> Texte retenu
###

Nous avons décidé de sélectionner tous les tweets sur la période allant de juin 2016 à fin mai 2021, juin 2016 marquant le début de L’Euro 2016.
Pour chaque compte, nous avons pu extraire 3.200 tweets, la limite imposée par la plateforme Twitter. Ce plafond ne nous a pas posé problème, car il y a, pour chaque Diable, moins de 3.200 tweets de 2016 à aujourd’hui. Seuls Alexander De Croo et Georges-Louis Bouchez échappent à la règle. L’analyse des publications de Georges-Louis Bouchez porte sur un échantillon de tweets publiés depuis début 2021. Étant donné le volume de messages envoyés chaque jour, il a vite atteint la limite des 3.200 tweets téléchargeables.
Après avoir extrait les données, nous avons classé les messages en trois catégories: les tweets originaux, les réponses et les retweets. Nous nous sommes concentrés sur les tweets originaux, ce qui fait déjà plus de 5.000 tweets à analyser, rien que pour le onze de base.
Les heures des tweets ont été nettoyées (heure UTC vers heure belge, selon heure d’été/hiver) et arrondies au quart d’heure pour les regrouper et ainsi pouvoir les analyser plus facilement.
La valeur marchande de chaque joueur provient du site Transfermarkt (données récoltées le 9 juin 2021).

###

> Matériel fourni
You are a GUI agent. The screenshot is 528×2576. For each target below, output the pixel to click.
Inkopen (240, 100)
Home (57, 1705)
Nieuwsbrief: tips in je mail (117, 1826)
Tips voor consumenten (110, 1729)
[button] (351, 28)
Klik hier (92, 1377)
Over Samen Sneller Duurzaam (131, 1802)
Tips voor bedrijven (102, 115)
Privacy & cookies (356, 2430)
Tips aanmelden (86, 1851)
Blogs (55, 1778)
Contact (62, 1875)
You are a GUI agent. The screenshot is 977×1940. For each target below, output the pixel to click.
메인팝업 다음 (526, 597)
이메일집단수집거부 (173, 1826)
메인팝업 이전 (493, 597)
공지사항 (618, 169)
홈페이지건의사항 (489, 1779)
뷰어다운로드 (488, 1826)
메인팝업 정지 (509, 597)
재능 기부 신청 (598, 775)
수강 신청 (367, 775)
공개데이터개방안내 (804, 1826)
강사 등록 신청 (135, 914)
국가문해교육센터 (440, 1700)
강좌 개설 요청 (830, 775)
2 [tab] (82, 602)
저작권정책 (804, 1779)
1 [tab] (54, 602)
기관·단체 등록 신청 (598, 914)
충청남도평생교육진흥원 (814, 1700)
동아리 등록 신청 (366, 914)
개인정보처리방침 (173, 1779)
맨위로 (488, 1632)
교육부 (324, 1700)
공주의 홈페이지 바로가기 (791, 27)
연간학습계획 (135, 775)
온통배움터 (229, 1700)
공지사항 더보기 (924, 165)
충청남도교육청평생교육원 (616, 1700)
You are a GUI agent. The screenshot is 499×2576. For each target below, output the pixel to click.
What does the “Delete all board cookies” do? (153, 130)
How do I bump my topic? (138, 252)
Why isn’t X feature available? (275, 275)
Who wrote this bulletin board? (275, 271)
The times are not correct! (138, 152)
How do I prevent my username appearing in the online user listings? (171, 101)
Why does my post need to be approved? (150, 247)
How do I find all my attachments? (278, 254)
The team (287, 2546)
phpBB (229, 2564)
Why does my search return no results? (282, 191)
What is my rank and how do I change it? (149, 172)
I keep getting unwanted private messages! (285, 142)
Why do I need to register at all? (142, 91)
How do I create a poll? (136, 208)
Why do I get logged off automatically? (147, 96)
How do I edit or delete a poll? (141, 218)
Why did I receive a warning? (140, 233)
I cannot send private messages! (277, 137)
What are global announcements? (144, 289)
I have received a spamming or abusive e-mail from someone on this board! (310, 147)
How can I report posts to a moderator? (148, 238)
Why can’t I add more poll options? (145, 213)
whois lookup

###

> Exercices à traiter
1. D'après le texte retenu, de quel site provient la valeur marchande de chaque joueur ?
2. Recopiez le passage du texte retenu allant de « Pour chaque compte, nous » jusqu'à « onze de base. » inclus.

> Réponses aux exercices
1. Du site Transfermarkt.

2.
Pour chaque compte, nous avons pu extraire 3.200 tweets, la limite imposée par la plateforme Twitter. Ce plafond ne nous a pas posé problème, car il y a, pour chaque Diable, moins de 3.200 tweets de 2016 à aujourd’hui. Seuls Alexander De Croo et Georges-Louis Bouchez échappent à la règle. L’analyse des publications de Georges-Louis Bouchez porte sur un échantillon de tweets publiés depuis début 2021. Étant donné le volume de messages envoyés chaque jour, il a vite atteint la limite des 3.200 tweets téléchargeables.
Après avoir extrait les données, nous avons classé les messages en trois catégories: les tweets originaux, les réponses et les retweets. Nous nous sommes concentrés sur les tweets originaux, ce qui fait déjà plus de 5.000 tweets à analyser, rien que pour le onze de base.